**Working data**
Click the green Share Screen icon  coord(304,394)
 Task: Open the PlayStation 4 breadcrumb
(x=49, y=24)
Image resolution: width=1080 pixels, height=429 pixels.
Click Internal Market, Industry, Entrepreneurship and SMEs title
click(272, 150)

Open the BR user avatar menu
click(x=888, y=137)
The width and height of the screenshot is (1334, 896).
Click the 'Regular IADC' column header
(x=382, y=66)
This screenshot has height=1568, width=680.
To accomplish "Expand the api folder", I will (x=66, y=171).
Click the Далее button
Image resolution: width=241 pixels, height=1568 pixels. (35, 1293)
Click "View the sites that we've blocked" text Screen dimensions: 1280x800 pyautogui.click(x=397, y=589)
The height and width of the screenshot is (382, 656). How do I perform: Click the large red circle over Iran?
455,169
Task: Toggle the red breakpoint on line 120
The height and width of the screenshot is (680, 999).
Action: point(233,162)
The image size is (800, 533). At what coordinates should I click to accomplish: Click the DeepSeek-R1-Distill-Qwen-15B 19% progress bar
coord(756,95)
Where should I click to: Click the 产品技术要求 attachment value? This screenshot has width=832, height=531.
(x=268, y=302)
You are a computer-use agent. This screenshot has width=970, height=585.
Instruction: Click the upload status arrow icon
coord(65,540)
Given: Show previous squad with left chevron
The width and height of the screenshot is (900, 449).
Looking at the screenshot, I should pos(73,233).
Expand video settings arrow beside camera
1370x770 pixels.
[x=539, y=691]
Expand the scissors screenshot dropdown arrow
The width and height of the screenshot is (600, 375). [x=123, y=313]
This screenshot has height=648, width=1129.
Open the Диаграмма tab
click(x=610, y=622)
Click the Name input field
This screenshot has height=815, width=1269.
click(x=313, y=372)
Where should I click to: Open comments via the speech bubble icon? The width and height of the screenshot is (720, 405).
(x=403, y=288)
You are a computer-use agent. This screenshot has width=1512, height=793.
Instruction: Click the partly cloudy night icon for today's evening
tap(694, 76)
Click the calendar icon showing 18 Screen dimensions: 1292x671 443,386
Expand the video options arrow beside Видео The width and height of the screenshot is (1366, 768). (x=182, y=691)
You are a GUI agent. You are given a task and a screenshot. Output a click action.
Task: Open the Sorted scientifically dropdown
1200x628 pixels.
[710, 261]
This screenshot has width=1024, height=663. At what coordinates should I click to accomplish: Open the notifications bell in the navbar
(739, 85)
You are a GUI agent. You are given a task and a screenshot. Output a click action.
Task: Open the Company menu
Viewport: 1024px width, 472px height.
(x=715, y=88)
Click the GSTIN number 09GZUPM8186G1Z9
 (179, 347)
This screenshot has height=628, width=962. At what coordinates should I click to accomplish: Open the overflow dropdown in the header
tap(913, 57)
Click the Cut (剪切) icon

**What is required**
With the line containing "Click the calendar" as the first and the last line of the data as the final one, copy every line between them exactly, those two included.

**Written solution**
Click the calendar icon showing 18 Screen dimensions: 1292x671 443,386
Expand the video options arrow beside Видео The width and height of the screenshot is (1366, 768). (x=182, y=691)
You are a GUI agent. You are given a task and a screenshot. Output a click action.
Task: Open the Sorted scientifically dropdown
1200x628 pixels.
[710, 261]
This screenshot has width=1024, height=663. At what coordinates should I click to accomplish: Open the notifications bell in the navbar
(739, 85)
You are a GUI agent. You are given a task and a screenshot. Output a click action.
Task: Open the Company menu
Viewport: 1024px width, 472px height.
(x=715, y=88)
Click the GSTIN number 09GZUPM8186G1Z9
 (179, 347)
This screenshot has height=628, width=962. At what coordinates should I click to accomplish: Open the overflow dropdown in the header
tap(913, 57)
Click the Cut (剪切) icon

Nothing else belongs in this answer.